[thelist] Site check: Staples.com

Shawn K. Quinn skquinn at speakeasy.net
Tue Sep 20 00:29:33 CDT 2005


On Tue, 2005-09-20 at 14:49 +1000, Ken Schaefer wrote:
  [I wrote:]
> > 
> > On Mon, 2005-09-19 at 23:06 -0400, M. Seyon wrote:
> > > And you make this statement based on the fact that you have:
> > 
> > - found their Web site unusable due to a patently obvious lack of
> > testing and/or a very erroneous assumption that everyone uses the exact
> > same browser, operating system, and hardware that was used to test it
> > the one time it was tested.
> > 
> > I have the answers: Dump the Javascript for the same redirect executed
> > *on the server*. Don't dump the user into an error message about cookies
> > until they actually need to have cookies turned on (cookies are barely
> > acceptable for shopping carts, however I emphatically *should not* have
> > to accept cookies to merely browse or, worse, just to find a
> > brick-and-mortar store location).
> 
> Sounds like a complete lack of understanding of how enterprise web
> applications are built these days...
> 
> Half the stuff is OOB functionality that you can't change (either because
> it's proprietary, or you don't have time/budget), then you need to interface
> into all sorts of legacy backend systems, and then you need to quantify the
> benefits of the application (and at the same time, possibly deliver a better
> experience to your users: amazon.com uses cookies too you know).

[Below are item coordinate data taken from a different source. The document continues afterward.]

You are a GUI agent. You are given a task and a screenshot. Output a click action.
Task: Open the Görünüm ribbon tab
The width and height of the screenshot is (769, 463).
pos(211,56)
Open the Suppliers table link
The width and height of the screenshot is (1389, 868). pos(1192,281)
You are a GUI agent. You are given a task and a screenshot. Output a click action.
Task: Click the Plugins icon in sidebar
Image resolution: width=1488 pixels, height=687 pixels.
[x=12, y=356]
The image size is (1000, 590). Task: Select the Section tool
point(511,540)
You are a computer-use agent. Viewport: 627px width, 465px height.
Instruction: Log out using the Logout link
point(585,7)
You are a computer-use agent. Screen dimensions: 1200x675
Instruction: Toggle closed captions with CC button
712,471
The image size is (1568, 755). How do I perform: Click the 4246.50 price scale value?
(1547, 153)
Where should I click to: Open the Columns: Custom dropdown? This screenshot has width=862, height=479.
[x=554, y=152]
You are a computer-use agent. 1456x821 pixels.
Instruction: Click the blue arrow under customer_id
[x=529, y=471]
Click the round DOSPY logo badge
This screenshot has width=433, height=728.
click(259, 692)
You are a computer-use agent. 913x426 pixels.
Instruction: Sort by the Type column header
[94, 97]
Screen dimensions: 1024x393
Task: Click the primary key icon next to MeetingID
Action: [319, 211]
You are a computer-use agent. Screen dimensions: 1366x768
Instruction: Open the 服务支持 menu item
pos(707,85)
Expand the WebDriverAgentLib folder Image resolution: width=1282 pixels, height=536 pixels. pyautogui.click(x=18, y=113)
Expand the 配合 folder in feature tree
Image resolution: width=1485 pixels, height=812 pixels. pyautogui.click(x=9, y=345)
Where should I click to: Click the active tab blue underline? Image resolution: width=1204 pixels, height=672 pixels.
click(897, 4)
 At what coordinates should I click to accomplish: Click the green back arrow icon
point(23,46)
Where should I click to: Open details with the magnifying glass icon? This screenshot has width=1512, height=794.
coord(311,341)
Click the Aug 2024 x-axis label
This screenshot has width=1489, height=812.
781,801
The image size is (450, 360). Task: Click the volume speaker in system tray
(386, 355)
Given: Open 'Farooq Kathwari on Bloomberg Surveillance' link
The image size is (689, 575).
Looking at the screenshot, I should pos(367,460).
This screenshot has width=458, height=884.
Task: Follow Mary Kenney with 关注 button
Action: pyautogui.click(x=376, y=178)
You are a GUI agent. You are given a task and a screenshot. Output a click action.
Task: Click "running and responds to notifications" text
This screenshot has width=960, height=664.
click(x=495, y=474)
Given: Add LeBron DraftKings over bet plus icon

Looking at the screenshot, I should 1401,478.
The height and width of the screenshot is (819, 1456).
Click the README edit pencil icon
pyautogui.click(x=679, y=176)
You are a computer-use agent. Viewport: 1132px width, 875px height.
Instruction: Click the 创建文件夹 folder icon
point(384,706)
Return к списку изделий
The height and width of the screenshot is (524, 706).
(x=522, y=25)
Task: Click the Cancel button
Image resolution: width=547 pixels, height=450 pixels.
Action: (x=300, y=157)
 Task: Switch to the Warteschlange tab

And there is absolutely none of this that requires Javascript to do a
redirect.

> Where exactly do we spend /another/ couple of hundred thousand dollars
> on extra staff to customize all of this for the 2 

Try 1,000, 10,000, 100,000, or 1,000,000, if you're just going to pull a
number out of thin air.

> users in the world that have a similar setup to you, and who wouldn't
> generate a bean in revenue for us anyway?

Assumes facts not in evidence. It's rather well known that letting any
old site run Javascript on your system is poor security practice (this
is, after all, how Microsoft's excuse for a browser got the nickname
Internet Exploiter among other less than flattering names). So, over
time, I will have more money in my pocket than the guy that just spent
$300 on the latest version of Microsoft's latest OS and $100 to $1,000
to get all the viruses cleaned off his computer *again*.